Dear fellow Hadoopers,
After a quick introduction to HDFS, my instructor started Map/Reduce concepts today. I could realize that he touched upon many concepts in a short sessions. Here is what I scribbled down.
M/R – As the name implies, it has two parts.
- These are java programs written using M/R algorithm
- Mapping programs runs on each block of big data file
- Transformation of data, picking the URL from a web server access log file
- These are also java programs writting using M/R algorithm
- We do aggregations with reduce
- The output of mapping becomes the input of Reducing.
- We do many type of aggregations to arrive at the right results required by business logic
- A good example is how many requests received for a particular URL of a web server.
M/R Process flow
The following gives an example of the MR process flow.
We have many words in a block of a big data file. This is our input.
During the split phase, Hadoop reads the input sequentially. K1 is the key and V1 is the value. Each value denotes each record in the input.
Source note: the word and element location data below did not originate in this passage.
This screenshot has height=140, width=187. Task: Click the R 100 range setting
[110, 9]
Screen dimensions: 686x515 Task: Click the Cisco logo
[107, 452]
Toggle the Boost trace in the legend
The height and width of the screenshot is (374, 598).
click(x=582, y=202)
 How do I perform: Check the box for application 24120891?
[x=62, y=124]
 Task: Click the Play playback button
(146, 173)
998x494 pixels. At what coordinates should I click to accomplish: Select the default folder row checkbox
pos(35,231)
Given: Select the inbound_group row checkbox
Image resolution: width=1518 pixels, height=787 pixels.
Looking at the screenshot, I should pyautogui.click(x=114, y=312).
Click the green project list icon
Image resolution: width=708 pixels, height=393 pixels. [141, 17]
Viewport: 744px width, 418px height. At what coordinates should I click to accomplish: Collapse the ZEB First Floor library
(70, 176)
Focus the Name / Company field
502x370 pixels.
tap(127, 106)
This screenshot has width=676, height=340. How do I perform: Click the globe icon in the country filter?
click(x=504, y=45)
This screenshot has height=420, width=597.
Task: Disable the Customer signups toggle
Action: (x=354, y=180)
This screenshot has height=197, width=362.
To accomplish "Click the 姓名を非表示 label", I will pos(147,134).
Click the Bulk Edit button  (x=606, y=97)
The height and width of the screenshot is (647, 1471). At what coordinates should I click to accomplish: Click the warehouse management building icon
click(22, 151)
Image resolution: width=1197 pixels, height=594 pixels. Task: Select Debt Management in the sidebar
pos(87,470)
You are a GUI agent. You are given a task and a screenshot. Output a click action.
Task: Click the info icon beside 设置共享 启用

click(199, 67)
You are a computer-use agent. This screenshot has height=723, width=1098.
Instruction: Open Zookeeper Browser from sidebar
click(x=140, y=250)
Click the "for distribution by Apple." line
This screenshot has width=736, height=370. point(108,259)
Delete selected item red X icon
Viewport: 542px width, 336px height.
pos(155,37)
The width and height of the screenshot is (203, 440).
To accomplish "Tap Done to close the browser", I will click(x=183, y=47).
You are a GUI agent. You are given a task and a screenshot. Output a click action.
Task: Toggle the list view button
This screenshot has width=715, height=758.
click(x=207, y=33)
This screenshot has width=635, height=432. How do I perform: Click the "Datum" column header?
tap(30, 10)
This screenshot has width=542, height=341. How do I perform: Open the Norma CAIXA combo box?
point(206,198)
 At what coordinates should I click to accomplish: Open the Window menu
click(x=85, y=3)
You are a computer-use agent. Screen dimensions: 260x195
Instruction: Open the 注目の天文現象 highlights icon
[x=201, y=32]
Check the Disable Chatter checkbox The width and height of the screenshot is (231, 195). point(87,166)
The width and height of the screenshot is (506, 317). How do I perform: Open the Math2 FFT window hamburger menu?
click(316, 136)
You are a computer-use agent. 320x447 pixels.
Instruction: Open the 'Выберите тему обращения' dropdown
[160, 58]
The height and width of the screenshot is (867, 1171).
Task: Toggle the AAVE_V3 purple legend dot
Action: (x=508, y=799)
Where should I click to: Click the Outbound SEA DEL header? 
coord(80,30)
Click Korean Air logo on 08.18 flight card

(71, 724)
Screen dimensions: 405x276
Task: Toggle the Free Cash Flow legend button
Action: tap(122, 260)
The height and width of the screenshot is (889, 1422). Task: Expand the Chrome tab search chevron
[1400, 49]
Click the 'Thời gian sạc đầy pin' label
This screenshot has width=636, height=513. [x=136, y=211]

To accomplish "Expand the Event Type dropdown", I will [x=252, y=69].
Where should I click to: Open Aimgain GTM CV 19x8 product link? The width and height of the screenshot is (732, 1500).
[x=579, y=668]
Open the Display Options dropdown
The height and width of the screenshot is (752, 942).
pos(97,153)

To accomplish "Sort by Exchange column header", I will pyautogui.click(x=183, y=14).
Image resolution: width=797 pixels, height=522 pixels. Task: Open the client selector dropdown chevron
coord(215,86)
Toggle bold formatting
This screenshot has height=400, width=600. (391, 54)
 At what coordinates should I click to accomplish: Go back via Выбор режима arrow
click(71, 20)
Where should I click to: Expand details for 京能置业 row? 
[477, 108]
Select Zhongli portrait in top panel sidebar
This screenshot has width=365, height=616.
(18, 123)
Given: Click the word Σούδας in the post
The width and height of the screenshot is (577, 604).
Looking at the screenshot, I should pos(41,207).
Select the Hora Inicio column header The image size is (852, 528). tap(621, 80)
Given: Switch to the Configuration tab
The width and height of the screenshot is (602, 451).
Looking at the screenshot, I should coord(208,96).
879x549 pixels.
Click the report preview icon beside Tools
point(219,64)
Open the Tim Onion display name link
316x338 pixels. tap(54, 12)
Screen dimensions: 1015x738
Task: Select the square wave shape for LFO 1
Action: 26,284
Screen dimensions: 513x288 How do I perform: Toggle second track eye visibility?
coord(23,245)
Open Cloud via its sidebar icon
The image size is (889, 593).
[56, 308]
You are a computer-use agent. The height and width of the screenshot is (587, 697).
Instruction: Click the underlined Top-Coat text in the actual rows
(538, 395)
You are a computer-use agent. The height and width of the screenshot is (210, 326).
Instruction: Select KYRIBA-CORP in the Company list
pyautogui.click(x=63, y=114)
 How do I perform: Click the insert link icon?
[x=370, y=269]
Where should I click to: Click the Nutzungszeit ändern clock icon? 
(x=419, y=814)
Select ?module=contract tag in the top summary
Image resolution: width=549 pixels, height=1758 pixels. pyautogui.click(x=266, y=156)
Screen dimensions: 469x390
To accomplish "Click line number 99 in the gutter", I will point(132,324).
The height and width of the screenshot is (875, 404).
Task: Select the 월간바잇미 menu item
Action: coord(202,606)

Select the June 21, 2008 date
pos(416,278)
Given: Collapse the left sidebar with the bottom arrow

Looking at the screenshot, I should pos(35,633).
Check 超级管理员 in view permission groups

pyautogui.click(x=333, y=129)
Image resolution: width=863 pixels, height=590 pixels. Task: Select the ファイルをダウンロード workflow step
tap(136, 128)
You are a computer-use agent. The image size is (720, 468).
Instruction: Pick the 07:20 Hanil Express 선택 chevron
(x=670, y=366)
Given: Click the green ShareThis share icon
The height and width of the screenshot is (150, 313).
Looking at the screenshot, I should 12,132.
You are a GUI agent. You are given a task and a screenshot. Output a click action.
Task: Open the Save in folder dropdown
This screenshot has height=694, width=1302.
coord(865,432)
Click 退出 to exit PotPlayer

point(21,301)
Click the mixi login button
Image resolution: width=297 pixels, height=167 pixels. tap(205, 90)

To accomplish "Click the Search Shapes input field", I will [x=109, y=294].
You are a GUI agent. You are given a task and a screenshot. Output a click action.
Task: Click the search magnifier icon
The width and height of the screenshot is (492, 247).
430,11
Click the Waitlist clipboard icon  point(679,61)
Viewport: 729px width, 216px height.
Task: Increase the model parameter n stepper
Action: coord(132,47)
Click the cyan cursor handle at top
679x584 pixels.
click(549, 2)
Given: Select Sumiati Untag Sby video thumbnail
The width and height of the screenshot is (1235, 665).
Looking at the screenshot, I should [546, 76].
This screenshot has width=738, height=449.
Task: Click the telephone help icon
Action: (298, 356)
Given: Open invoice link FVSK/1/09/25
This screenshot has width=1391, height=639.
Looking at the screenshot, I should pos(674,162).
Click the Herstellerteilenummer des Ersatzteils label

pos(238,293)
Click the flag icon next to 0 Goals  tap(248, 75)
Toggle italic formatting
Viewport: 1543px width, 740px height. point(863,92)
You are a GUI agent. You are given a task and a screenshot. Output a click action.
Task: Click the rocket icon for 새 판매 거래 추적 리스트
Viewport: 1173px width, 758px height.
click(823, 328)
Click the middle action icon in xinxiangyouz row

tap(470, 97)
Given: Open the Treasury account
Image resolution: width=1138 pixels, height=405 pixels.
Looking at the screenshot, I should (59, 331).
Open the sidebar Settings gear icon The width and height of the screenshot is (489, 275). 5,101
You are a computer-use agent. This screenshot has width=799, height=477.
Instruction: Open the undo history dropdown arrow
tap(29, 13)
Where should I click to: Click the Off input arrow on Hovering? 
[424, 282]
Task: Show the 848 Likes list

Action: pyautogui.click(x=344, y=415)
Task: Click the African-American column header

Mapping takes the output of split and parse the content. It makes a K2 and V2 key value pair, denotes the word and number of appearance.
The process is moved to shuffling phase, where we give the K2, V2 to prepare the word and its appearance.
This output of shuffling is given to reduce process where aggregation is performed and final result is k3, v3 list is prepared.
- We launch the job from client to Job tracker
- Job tracker is running on a server class machine
- Job tracker can submit the job to each task tracker on data nodes.
- It can monitor the jobs on all nodes.
- If it is preferred, it can kill the tasks.